LISTING:
--
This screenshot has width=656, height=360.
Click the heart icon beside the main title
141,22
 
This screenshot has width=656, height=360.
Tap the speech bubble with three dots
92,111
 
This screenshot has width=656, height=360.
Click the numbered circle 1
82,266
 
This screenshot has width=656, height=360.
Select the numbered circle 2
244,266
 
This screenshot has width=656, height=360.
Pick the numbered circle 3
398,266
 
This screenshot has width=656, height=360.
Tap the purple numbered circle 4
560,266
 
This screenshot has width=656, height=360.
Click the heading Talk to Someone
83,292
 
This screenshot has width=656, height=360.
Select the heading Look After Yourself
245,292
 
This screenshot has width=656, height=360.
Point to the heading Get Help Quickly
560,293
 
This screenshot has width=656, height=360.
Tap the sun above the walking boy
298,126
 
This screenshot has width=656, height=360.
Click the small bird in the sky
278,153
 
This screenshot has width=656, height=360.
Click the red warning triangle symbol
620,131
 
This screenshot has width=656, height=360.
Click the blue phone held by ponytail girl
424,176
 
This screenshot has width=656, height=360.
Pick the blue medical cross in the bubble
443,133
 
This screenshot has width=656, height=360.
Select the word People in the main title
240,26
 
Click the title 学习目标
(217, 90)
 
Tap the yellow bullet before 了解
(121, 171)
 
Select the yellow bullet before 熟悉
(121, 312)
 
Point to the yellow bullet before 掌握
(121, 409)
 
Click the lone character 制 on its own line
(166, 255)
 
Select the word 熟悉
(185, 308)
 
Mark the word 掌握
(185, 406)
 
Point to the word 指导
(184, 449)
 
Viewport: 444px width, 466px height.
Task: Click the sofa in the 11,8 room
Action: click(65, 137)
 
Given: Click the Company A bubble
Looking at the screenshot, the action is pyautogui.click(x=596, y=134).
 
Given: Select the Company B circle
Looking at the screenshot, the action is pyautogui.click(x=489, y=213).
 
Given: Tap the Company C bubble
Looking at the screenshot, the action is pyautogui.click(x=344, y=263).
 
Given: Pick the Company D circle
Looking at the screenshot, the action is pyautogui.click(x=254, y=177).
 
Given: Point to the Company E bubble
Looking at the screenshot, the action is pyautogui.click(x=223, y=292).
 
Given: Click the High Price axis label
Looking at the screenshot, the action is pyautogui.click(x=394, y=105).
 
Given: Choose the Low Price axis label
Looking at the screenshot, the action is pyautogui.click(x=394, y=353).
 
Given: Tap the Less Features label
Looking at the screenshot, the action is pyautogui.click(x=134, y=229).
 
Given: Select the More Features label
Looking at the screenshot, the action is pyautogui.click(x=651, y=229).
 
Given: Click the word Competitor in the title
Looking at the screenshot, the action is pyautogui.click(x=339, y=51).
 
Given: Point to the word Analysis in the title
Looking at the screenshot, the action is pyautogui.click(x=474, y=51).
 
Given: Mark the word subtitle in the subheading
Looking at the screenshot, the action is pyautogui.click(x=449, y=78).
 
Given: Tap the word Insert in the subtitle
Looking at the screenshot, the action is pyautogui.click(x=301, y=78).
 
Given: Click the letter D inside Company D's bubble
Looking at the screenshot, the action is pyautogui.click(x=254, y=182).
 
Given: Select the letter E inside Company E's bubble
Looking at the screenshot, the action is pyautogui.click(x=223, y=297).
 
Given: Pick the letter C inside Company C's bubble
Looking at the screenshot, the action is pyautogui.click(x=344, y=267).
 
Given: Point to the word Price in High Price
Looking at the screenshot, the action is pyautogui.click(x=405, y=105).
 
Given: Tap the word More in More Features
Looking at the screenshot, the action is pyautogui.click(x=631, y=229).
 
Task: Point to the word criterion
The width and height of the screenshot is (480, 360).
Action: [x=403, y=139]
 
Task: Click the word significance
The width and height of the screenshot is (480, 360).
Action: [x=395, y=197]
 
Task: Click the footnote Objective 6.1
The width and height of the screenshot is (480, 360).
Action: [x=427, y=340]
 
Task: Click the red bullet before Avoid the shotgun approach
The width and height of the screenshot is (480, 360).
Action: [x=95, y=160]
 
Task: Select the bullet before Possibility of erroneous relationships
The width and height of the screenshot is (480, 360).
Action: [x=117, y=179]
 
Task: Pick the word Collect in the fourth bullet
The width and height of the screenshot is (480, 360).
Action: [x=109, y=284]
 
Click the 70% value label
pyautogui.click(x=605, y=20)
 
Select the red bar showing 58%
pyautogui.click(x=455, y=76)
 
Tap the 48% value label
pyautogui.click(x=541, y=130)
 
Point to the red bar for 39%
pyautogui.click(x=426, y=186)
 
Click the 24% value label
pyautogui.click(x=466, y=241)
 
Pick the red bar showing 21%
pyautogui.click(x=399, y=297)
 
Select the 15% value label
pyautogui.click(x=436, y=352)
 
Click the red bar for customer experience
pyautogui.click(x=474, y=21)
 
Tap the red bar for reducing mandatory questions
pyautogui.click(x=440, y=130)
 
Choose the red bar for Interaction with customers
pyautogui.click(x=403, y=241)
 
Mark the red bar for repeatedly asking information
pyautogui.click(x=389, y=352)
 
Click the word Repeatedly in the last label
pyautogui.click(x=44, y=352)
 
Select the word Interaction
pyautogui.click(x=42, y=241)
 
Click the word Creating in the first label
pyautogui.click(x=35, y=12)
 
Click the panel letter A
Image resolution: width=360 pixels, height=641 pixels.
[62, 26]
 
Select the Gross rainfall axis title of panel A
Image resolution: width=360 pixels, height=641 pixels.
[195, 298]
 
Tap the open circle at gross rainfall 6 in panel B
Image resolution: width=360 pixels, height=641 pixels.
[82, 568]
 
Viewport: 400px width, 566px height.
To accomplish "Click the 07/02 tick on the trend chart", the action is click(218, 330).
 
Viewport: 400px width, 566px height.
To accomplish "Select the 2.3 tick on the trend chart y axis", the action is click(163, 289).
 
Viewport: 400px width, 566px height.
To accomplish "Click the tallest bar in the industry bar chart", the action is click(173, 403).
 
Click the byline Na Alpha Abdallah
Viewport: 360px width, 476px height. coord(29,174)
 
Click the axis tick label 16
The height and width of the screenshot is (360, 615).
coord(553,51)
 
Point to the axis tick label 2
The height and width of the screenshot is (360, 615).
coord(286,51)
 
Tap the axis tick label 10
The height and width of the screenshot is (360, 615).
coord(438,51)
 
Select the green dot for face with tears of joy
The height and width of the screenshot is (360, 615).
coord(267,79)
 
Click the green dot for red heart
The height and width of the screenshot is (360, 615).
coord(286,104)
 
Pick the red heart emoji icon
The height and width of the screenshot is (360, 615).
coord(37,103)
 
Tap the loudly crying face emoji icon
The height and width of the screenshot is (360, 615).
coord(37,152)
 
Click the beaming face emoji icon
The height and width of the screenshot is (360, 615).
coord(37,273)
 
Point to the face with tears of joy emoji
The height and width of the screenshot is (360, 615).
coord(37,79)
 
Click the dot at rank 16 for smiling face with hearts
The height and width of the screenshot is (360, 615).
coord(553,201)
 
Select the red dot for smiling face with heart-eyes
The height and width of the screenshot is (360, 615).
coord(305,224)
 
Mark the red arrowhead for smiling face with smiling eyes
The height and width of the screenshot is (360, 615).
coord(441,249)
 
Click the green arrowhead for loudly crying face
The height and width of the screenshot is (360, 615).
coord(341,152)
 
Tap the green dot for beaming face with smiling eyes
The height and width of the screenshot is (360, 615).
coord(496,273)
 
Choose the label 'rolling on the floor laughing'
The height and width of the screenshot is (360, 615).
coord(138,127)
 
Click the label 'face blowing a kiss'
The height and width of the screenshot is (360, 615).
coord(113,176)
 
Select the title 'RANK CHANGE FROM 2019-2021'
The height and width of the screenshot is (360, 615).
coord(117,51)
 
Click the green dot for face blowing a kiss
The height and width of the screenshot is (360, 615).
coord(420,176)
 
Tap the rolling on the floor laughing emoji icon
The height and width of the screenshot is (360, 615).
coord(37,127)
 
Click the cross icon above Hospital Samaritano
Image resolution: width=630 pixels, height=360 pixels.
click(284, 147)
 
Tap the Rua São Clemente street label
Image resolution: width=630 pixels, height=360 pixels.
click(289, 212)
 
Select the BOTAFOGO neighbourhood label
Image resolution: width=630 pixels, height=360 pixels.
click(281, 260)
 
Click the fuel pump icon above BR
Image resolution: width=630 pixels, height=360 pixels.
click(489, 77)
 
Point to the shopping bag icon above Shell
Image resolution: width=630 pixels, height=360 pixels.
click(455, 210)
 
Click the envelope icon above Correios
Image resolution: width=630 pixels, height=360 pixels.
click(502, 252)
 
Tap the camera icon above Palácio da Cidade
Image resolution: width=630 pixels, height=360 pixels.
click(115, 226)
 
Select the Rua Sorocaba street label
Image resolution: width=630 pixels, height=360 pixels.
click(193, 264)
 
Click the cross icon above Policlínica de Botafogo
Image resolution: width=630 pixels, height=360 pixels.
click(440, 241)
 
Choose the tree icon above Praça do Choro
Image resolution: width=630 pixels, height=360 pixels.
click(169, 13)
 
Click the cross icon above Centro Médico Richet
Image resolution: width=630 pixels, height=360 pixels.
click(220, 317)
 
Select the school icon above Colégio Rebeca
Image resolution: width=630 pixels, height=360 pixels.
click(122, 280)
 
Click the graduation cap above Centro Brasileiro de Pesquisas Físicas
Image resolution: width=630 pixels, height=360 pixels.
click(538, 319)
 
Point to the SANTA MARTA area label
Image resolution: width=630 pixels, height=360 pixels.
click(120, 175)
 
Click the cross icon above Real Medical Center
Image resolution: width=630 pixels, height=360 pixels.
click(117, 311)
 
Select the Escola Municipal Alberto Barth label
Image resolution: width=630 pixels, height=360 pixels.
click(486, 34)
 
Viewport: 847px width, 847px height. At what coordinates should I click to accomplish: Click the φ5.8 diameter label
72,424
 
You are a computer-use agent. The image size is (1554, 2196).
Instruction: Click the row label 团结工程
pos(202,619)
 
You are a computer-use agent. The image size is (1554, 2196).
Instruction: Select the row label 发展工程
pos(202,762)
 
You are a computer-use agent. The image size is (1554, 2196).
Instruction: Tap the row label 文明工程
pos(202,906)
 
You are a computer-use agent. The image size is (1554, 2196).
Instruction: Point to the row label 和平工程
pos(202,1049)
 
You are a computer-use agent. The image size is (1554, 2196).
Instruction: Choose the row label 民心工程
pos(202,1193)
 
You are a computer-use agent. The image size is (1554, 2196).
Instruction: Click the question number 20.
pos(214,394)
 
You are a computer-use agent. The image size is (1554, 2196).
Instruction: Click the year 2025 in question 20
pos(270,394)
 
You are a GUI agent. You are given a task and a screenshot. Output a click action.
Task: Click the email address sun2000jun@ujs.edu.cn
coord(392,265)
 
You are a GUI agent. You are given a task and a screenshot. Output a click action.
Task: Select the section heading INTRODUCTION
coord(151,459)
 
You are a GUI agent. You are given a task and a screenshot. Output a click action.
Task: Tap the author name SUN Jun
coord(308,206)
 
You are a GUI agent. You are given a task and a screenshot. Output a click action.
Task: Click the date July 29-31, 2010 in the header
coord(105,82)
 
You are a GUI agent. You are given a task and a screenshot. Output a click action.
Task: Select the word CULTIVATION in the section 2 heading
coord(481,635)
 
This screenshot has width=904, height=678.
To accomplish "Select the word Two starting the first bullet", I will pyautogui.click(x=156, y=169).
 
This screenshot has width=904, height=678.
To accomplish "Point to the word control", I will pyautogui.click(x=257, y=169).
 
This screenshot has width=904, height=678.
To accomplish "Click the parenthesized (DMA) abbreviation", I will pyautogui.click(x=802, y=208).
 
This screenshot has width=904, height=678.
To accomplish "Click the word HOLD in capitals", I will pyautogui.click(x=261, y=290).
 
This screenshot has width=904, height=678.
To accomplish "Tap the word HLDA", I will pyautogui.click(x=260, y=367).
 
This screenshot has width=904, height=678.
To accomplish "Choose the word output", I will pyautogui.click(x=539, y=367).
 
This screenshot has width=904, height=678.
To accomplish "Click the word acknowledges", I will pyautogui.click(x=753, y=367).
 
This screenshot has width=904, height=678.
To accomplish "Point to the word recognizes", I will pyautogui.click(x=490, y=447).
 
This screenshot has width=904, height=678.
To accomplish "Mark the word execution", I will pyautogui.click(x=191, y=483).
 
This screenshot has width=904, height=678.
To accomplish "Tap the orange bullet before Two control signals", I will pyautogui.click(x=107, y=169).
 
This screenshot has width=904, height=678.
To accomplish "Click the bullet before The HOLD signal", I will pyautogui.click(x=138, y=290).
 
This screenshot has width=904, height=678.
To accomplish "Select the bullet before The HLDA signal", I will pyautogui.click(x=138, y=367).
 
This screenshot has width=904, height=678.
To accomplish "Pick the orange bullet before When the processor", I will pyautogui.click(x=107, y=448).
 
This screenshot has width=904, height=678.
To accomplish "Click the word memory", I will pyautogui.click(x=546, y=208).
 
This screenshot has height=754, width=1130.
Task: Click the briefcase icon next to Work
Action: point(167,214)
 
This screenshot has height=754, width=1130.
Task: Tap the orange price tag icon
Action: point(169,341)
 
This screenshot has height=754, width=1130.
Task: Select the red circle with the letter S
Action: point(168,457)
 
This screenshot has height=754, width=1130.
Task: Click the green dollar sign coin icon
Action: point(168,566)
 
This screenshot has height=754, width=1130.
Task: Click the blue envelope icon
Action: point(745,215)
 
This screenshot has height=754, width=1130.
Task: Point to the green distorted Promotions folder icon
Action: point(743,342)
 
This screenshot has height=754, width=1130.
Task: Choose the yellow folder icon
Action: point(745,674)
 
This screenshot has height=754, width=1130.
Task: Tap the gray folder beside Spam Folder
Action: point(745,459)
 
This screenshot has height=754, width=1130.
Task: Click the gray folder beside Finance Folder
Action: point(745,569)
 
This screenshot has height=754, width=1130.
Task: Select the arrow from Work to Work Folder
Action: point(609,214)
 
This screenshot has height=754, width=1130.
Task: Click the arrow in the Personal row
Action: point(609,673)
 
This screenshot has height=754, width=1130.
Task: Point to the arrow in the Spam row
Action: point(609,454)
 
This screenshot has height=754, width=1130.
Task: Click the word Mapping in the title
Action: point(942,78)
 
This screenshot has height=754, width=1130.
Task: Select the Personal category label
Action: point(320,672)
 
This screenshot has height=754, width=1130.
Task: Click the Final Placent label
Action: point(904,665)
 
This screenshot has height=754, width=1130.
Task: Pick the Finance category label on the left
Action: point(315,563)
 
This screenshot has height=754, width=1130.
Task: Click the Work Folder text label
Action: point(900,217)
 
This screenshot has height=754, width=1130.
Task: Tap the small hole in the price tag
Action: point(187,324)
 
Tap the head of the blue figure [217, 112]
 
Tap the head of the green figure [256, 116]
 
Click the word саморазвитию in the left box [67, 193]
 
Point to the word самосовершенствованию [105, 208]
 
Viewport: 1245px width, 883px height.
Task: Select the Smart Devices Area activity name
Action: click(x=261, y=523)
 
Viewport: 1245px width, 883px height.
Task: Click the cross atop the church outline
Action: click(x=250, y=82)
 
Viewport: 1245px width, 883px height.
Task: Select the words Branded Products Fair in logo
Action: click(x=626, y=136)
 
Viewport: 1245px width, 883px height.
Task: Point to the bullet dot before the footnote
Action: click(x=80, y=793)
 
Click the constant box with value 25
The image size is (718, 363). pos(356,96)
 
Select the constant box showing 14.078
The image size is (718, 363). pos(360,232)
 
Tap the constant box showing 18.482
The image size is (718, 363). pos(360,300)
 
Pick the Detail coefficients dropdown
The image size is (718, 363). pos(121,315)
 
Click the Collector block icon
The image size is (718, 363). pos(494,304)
--
Copy out the part of the material that opens with the line containing "Select the school icon above Colégio Rebeca" and closes with the line containing "pos(202,906)", keeping every line identical and including both end lines.

Select the school icon above Colégio Rebeca
Image resolution: width=630 pixels, height=360 pixels.
click(122, 280)
 
Click the graduation cap above Centro Brasileiro de Pesquisas Físicas
Image resolution: width=630 pixels, height=360 pixels.
click(538, 319)
 
Point to the SANTA MARTA area label
Image resolution: width=630 pixels, height=360 pixels.
click(120, 175)
 
Click the cross icon above Real Medical Center
Image resolution: width=630 pixels, height=360 pixels.
click(117, 311)
 
Select the Escola Municipal Alberto Barth label
Image resolution: width=630 pixels, height=360 pixels.
click(486, 34)
 
Viewport: 847px width, 847px height. At what coordinates should I click to accomplish: Click the φ5.8 diameter label
72,424
 
You are a computer-use agent. The image size is (1554, 2196).
Instruction: Click the row label 团结工程
pos(202,619)
 
You are a computer-use agent. The image size is (1554, 2196).
Instruction: Select the row label 发展工程
pos(202,762)
 
You are a computer-use agent. The image size is (1554, 2196).
Instruction: Tap the row label 文明工程
pos(202,906)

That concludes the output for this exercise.